■ Required work: An exact reproduction of all the entries below is required.

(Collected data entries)
┌──
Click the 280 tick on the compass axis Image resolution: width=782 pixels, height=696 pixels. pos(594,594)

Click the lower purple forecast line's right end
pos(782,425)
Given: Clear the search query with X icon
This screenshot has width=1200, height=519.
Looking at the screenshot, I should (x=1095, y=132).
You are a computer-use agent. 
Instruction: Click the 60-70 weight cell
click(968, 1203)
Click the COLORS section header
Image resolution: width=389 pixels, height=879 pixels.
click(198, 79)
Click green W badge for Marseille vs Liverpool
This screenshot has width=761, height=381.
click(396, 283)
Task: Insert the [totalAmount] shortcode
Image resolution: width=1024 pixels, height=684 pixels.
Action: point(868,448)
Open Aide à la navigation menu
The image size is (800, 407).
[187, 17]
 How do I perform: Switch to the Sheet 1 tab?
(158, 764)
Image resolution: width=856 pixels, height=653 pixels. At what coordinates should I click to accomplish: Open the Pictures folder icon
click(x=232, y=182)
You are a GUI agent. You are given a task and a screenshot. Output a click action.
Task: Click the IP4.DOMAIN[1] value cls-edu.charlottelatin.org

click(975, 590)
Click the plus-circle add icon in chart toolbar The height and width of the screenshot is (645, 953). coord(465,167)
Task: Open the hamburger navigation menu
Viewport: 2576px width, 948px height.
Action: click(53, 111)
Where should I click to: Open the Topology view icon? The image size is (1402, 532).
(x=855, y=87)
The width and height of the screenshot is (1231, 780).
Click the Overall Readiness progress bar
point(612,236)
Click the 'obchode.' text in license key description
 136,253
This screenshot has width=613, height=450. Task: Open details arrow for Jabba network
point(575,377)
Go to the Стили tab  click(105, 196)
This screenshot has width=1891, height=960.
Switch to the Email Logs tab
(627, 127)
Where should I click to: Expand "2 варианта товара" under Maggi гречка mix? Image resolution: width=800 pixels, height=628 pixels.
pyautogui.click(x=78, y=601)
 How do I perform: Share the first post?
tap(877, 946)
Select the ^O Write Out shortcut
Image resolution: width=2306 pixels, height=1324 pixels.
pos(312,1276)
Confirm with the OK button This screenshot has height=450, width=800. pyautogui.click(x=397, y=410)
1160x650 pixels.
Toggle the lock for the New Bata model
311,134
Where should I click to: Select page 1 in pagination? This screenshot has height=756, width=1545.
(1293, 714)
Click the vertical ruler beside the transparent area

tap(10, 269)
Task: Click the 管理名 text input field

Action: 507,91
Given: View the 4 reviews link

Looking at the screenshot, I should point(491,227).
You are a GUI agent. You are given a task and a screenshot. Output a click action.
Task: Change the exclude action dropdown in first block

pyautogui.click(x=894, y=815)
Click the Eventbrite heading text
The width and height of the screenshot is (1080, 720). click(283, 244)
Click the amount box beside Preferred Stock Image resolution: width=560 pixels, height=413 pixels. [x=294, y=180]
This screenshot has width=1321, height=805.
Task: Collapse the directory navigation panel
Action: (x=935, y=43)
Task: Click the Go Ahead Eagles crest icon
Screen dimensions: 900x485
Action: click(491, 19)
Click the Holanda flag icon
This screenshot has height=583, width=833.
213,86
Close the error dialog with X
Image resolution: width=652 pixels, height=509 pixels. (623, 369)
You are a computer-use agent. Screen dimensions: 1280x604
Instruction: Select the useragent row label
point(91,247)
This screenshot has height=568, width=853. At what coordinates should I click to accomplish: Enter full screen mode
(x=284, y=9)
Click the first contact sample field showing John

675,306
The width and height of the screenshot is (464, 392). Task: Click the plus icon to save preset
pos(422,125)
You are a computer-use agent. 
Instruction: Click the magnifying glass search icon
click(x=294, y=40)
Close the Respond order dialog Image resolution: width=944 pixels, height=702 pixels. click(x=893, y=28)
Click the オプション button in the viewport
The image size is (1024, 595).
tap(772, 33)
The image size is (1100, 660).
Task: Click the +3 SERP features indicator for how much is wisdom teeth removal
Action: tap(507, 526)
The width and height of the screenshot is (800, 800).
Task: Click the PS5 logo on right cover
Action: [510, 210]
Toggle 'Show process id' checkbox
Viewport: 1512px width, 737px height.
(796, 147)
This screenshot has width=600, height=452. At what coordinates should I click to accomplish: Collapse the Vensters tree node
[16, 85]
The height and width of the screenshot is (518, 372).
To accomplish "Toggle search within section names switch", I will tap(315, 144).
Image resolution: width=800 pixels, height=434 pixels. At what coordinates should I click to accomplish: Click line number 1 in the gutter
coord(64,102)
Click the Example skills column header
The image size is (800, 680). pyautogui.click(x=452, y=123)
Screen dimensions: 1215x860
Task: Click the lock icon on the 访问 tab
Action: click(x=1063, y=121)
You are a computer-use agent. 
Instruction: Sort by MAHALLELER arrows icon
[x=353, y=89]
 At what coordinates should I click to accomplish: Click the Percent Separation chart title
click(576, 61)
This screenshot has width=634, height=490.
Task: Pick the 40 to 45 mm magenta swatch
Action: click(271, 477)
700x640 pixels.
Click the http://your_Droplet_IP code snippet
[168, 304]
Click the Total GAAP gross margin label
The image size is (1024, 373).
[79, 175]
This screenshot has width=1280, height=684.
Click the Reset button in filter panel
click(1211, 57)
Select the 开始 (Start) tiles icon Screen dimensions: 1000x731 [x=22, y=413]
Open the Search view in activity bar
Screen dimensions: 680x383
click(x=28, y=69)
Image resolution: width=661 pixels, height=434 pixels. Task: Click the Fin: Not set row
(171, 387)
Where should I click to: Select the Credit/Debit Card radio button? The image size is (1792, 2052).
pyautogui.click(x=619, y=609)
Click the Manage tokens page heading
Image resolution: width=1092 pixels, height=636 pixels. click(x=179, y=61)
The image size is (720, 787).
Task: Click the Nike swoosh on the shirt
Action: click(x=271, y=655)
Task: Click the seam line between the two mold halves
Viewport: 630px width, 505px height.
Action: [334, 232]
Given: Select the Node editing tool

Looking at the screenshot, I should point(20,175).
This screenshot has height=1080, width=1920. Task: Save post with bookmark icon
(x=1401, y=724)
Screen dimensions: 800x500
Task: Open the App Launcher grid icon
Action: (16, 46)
└──
■ The completed task:
Click the 280 tick on the compass axis Image resolution: width=782 pixels, height=696 pixels. pos(594,594)

Click the lower purple forecast line's right end
pos(782,425)
Given: Clear the search query with X icon
This screenshot has width=1200, height=519.
Looking at the screenshot, I should (x=1095, y=132).
You are a computer-use agent. 
Instruction: Click the 60-70 weight cell
click(968, 1203)
Click the COLORS section header
Image resolution: width=389 pixels, height=879 pixels.
click(198, 79)
Click green W badge for Marseille vs Liverpool
This screenshot has width=761, height=381.
click(396, 283)
Task: Insert the [totalAmount] shortcode
Image resolution: width=1024 pixels, height=684 pixels.
Action: point(868,448)
Open Aide à la navigation menu
The image size is (800, 407).
[187, 17]
 How do I perform: Switch to the Sheet 1 tab?
(158, 764)
Image resolution: width=856 pixels, height=653 pixels. At what coordinates should I click to accomplish: Open the Pictures folder icon
click(x=232, y=182)
You are a GUI agent. You are given a task and a screenshot. Output a click action.
Task: Click the IP4.DOMAIN[1] value cls-edu.charlottelatin.org

click(975, 590)
Click the plus-circle add icon in chart toolbar The height and width of the screenshot is (645, 953). coord(465,167)
Task: Open the hamburger navigation menu
Viewport: 2576px width, 948px height.
Action: click(53, 111)
Where should I click to: Open the Topology view icon? The image size is (1402, 532).
(x=855, y=87)
The width and height of the screenshot is (1231, 780).
Click the Overall Readiness progress bar
point(612,236)
Click the 'obchode.' text in license key description
 136,253
This screenshot has width=613, height=450. Task: Open details arrow for Jabba network
point(575,377)
Go to the Стили tab  click(105, 196)
This screenshot has width=1891, height=960.
Switch to the Email Logs tab
(627, 127)
Where should I click to: Expand "2 варианта товара" under Maggi гречка mix? Image resolution: width=800 pixels, height=628 pixels.
pyautogui.click(x=78, y=601)
 How do I perform: Share the first post?
tap(877, 946)
Select the ^O Write Out shortcut
Image resolution: width=2306 pixels, height=1324 pixels.
pos(312,1276)
Confirm with the OK button This screenshot has height=450, width=800. pyautogui.click(x=397, y=410)
1160x650 pixels.
Toggle the lock for the New Bata model
311,134
Where should I click to: Select page 1 in pagination? This screenshot has height=756, width=1545.
(1293, 714)
Click the vertical ruler beside the transparent area

tap(10, 269)
Task: Click the 管理名 text input field

Action: 507,91
Given: View the 4 reviews link

Looking at the screenshot, I should point(491,227).
You are a GUI agent. You are given a task and a screenshot. Output a click action.
Task: Change the exclude action dropdown in first block

pyautogui.click(x=894, y=815)
Click the Eventbrite heading text
The width and height of the screenshot is (1080, 720). click(283, 244)
Click the amount box beside Preferred Stock Image resolution: width=560 pixels, height=413 pixels. [x=294, y=180]
This screenshot has width=1321, height=805.
Task: Collapse the directory navigation panel
Action: (x=935, y=43)
Task: Click the Go Ahead Eagles crest icon
Screen dimensions: 900x485
Action: click(491, 19)
Click the Holanda flag icon
This screenshot has height=583, width=833.
213,86
Close the error dialog with X
Image resolution: width=652 pixels, height=509 pixels. (623, 369)
You are a computer-use agent. Screen dimensions: 1280x604
Instruction: Select the useragent row label
point(91,247)
This screenshot has height=568, width=853. At what coordinates should I click to accomplish: Enter full screen mode
(x=284, y=9)
Click the first contact sample field showing John

675,306
The width and height of the screenshot is (464, 392). Task: Click the plus icon to save preset
pos(422,125)
You are a computer-use agent. 
Instruction: Click the magnifying glass search icon
click(x=294, y=40)
Close the Respond order dialog Image resolution: width=944 pixels, height=702 pixels. click(x=893, y=28)
Click the オプション button in the viewport
The image size is (1024, 595).
tap(772, 33)
The image size is (1100, 660).
Task: Click the +3 SERP features indicator for how much is wisdom teeth removal
Action: tap(507, 526)
The width and height of the screenshot is (800, 800).
Task: Click the PS5 logo on right cover
Action: [510, 210]
Toggle 'Show process id' checkbox
Viewport: 1512px width, 737px height.
(796, 147)
This screenshot has width=600, height=452. At what coordinates should I click to accomplish: Collapse the Vensters tree node
[16, 85]
The height and width of the screenshot is (518, 372).
To accomplish "Toggle search within section names switch", I will tap(315, 144).
Image resolution: width=800 pixels, height=434 pixels. At what coordinates should I click to accomplish: Click line number 1 in the gutter
coord(64,102)
Click the Example skills column header
The image size is (800, 680). pyautogui.click(x=452, y=123)
Screen dimensions: 1215x860
Task: Click the lock icon on the 访问 tab
Action: click(x=1063, y=121)
You are a computer-use agent. 
Instruction: Sort by MAHALLELER arrows icon
[x=353, y=89]
 At what coordinates should I click to accomplish: Click the Percent Separation chart title
click(576, 61)
This screenshot has width=634, height=490.
Task: Pick the 40 to 45 mm magenta swatch
Action: click(271, 477)
700x640 pixels.
Click the http://your_Droplet_IP code snippet
[168, 304]
Click the Total GAAP gross margin label
The image size is (1024, 373).
[79, 175]
This screenshot has width=1280, height=684.
Click the Reset button in filter panel
click(1211, 57)
Select the 开始 (Start) tiles icon Screen dimensions: 1000x731 [x=22, y=413]
Open the Search view in activity bar
Screen dimensions: 680x383
click(x=28, y=69)
Image resolution: width=661 pixels, height=434 pixels. Task: Click the Fin: Not set row
(171, 387)
Where should I click to: Select the Credit/Debit Card radio button? The image size is (1792, 2052).
pyautogui.click(x=619, y=609)
Click the Manage tokens page heading
Image resolution: width=1092 pixels, height=636 pixels. click(x=179, y=61)
The image size is (720, 787).
Task: Click the Nike swoosh on the shirt
Action: click(x=271, y=655)
Task: Click the seam line between the two mold halves
Viewport: 630px width, 505px height.
Action: [334, 232]
Given: Select the Node editing tool

Looking at the screenshot, I should point(20,175).
This screenshot has height=1080, width=1920. Task: Save post with bookmark icon
(x=1401, y=724)
Screen dimensions: 800x500
Task: Open the App Launcher grid icon
Action: (16, 46)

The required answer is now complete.